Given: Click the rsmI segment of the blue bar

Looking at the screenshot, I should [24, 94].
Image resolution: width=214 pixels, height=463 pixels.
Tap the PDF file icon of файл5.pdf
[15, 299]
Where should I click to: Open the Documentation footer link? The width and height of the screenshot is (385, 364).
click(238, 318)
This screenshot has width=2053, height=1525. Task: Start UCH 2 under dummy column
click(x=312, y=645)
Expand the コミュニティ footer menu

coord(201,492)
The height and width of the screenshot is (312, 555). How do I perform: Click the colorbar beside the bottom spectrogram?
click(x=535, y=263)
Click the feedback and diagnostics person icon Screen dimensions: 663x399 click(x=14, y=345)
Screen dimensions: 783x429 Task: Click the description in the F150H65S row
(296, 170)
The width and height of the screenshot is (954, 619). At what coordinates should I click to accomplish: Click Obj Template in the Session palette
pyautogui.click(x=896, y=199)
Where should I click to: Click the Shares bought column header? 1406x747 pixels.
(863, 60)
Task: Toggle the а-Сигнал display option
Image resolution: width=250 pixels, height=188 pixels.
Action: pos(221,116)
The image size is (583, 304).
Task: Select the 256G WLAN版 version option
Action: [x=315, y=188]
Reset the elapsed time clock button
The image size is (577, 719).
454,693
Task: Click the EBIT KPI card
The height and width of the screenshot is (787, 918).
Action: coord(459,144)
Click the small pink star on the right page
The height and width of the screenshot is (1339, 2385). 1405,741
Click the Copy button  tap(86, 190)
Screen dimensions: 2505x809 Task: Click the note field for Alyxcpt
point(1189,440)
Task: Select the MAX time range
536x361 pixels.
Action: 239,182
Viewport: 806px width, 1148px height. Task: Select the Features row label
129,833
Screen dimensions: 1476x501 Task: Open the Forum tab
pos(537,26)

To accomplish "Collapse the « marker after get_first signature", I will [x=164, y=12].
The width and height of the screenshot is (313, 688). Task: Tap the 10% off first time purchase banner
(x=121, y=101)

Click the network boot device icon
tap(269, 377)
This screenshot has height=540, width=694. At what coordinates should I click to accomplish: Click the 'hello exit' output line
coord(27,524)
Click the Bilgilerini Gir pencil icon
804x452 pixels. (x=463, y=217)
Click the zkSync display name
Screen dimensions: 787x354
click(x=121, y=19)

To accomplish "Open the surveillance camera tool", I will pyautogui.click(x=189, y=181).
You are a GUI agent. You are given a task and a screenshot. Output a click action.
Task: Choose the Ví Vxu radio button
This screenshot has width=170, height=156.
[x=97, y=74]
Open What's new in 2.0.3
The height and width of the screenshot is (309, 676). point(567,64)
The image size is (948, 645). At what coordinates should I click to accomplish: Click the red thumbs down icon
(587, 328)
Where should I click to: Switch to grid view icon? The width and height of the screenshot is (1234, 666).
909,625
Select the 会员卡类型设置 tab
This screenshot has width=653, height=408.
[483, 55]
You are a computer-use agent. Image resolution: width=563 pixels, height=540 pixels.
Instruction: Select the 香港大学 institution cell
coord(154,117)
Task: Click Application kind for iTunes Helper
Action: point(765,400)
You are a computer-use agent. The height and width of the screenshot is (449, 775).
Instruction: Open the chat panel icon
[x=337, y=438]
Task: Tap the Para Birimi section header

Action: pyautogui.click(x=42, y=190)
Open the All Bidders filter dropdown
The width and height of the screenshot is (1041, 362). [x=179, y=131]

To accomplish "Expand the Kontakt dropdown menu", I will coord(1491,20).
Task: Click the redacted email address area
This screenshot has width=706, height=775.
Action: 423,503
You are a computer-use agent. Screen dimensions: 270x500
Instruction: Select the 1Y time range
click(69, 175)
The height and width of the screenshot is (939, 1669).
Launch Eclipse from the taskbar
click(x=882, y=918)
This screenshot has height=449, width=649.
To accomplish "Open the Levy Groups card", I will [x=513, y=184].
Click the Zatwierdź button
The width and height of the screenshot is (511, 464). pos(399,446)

────

[Work required] Rewrite the data above as a Markdown table with the columns Row and Line, numbering each non-blank line in order and omitting blank lines.

[Finished exercise]
| Row | Line |
|---|---|
| 1 | Given: Click the rsmI segment of the blue bar |
| 2 | Looking at the screenshot, I should [24, 94]. |
| 3 | Image resolution: width=214 pixels, height=463 pixels. |
| 4 | Tap the PDF file icon of файл5.pdf |
| 5 | [15, 299] |
| 6 | Where should I click to: Open the Documentation footer link? The width and height of the screenshot is (385, 364). |
| 7 | click(238, 318) |
| 8 | This screenshot has width=2053, height=1525. Task: Start UCH 2 under dummy column |
| 9 | click(x=312, y=645) |
| 10 | Expand the コミュニティ footer menu |
| 11 | coord(201,492) |
| 12 | The height and width of the screenshot is (312, 555). How do I perform: Click the colorbar beside the bottom spectrogram? |
| 13 | click(x=535, y=263) |
| 14 | Click the feedback and diagnostics person icon Screen dimensions: 663x399 click(x=14, y=345) |
| 15 | Screen dimensions: 783x429 Task: Click the description in the F150H65S row |
| 16 | (296, 170) |
| 17 | The width and height of the screenshot is (954, 619). At what coordinates should I click to accomplish: Click Obj Template in the Session palette |
| 18 | pyautogui.click(x=896, y=199) |
| 19 | Where should I click to: Click the Shares bought column header? 1406x747 pixels. |
| 20 | (863, 60) |
| 21 | Task: Toggle the а-Сигнал display option |
| 22 | Image resolution: width=250 pixels, height=188 pixels. |
| 23 | Action: pos(221,116) |
| 24 | The image size is (583, 304). |
| 25 | Task: Select the 256G WLAN版 version option |
| 26 | Action: [x=315, y=188] |
| 27 | Reset the elapsed time clock button |
| 28 | The image size is (577, 719). |
| 29 | 454,693 |
| 30 | Task: Click the EBIT KPI card |
| 31 | The height and width of the screenshot is (787, 918). |
| 32 | Action: coord(459,144) |
| 33 | Click the small pink star on the right page |
| 34 | The height and width of the screenshot is (1339, 2385). 1405,741 |
| 35 | Click the Copy button  tap(86, 190) |
| 36 | Screen dimensions: 2505x809 Task: Click the note field for Alyxcpt |
| 37 | point(1189,440) |
| 38 | Task: Select the MAX time range |
| 39 | 536x361 pixels. |
| 40 | Action: 239,182 |
| 41 | Viewport: 806px width, 1148px height. Task: Select the Features row label |
| 42 | 129,833 |
| 43 | Screen dimensions: 1476x501 Task: Open the Forum tab |
| 44 | pos(537,26) |
| 45 | To accomplish "Collapse the « marker after get_first signature", I will [x=164, y=12]. |
| 46 | The width and height of the screenshot is (313, 688). Task: Tap the 10% off first time purchase banner |
| 47 | (x=121, y=101) |
| 48 | Click the network boot device icon |
| 49 | tap(269, 377) |
| 50 | This screenshot has height=540, width=694. At what coordinates should I click to accomplish: Click the 'hello exit' output line |
| 51 | coord(27,524) |
| 52 | Click the Bilgilerini Gir pencil icon |
| 53 | 804x452 pixels. (x=463, y=217) |
| 54 | Click the zkSync display name |
| 55 | Screen dimensions: 787x354 |
| 56 | click(x=121, y=19) |
| 57 | To accomplish "Open the surveillance camera tool", I will pyautogui.click(x=189, y=181). |
| 58 | You are a GUI agent. You are given a task and a screenshot. Output a click action. |
| 59 | Task: Choose the Ví Vxu radio button |
| 60 | This screenshot has width=170, height=156. |
| 61 | [x=97, y=74] |
| 62 | Open What's new in 2.0.3 |
| 63 | The height and width of the screenshot is (309, 676). point(567,64) |
| 64 | The image size is (948, 645). At what coordinates should I click to accomplish: Click the red thumbs down icon |
| 65 | (587, 328) |
| 66 | Where should I click to: Switch to grid view icon? The width and height of the screenshot is (1234, 666). |
| 67 | 909,625 |
| 68 | Select the 会员卡类型设置 tab |
| 69 | This screenshot has width=653, height=408. |
| 70 | [483, 55] |
| 71 | You are a computer-use agent. Image resolution: width=563 pixels, height=540 pixels. |
| 72 | Instruction: Select the 香港大学 institution cell |
| 73 | coord(154,117) |
| 74 | Task: Click Application kind for iTunes Helper |
| 75 | Action: point(765,400) |
| 76 | You are a computer-use agent. The height and width of the screenshot is (449, 775). |
| 77 | Instruction: Open the chat panel icon |
| 78 | [x=337, y=438] |
| 79 | Task: Tap the Para Birimi section header |
| 80 | Action: pyautogui.click(x=42, y=190) |
| 81 | Open the All Bidders filter dropdown |
| 82 | The width and height of the screenshot is (1041, 362). [x=179, y=131] |
| 83 | To accomplish "Expand the Kontakt dropdown menu", I will coord(1491,20). |
| 84 | Task: Click the redacted email address area |
| 85 | This screenshot has width=706, height=775. |
| 86 | Action: 423,503 |
| 87 | You are a computer-use agent. Screen dimensions: 270x500 |
| 88 | Instruction: Select the 1Y time range |
| 89 | click(69, 175) |
| 90 | The height and width of the screenshot is (939, 1669). |
| 91 | Launch Eclipse from the taskbar |
| 92 | click(x=882, y=918) |
| 93 | This screenshot has height=449, width=649. |
| 94 | To accomplish "Open the Levy Groups card", I will [x=513, y=184]. |
| 95 | Click the Zatwierdź button |
| 96 | The width and height of the screenshot is (511, 464). pos(399,446) |